*TASK OBJECTIVE:*
In the passage about data below, what brought the writer to law school?

*PASSAGE TO READ:*
──────────────────────────────
Knowledge and information have been assets well before computers and data science, but with the adoption of digital tools, we have become more effective in extracting values.
At the same time, the increased power generated by data, requires that we keep in mind the potential for harm inherent in any rapidly-expanding frontier.
As a Millennial, living my teenage years seeing social media gaining ground and power, I share with my generation the anxiety and apprehension of our information being exposed, but also the FOMO and need to be online and use the next tool or communication channel.
Being connected and sharing data is not necessarily an option to many of us, arguably, with remote working becoming widespread in 2020, we could say it is not an option at all.
My passion for technology and my need to bring a different approach to innovation and policy making brought me to law school, and now, almost 10 years later, I am dedicating myself to growing my expertise as a data scientist.
──────────────────────────────
*DATASET EXCERPT:*
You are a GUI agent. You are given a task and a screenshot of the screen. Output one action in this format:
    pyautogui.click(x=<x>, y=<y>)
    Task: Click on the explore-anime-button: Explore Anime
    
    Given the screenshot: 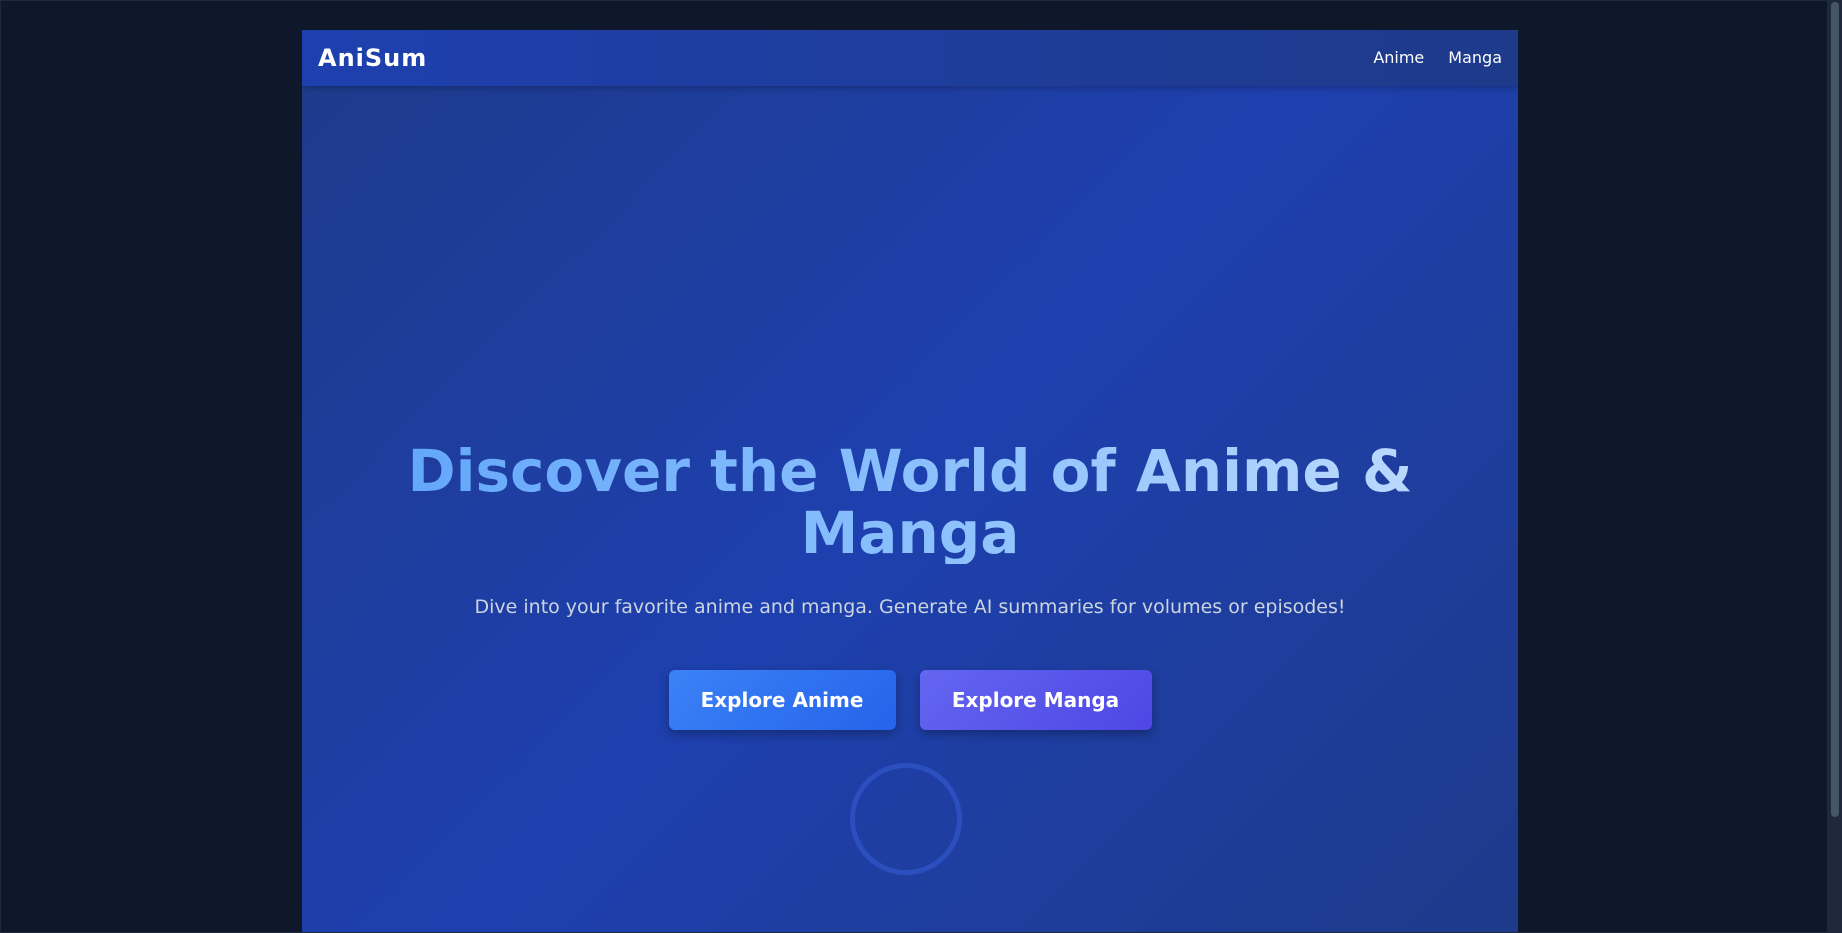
──────────────────────────────
*ANSWER BELOW:*
A passion for technology and a need to bring a different approach to innovation and policy making.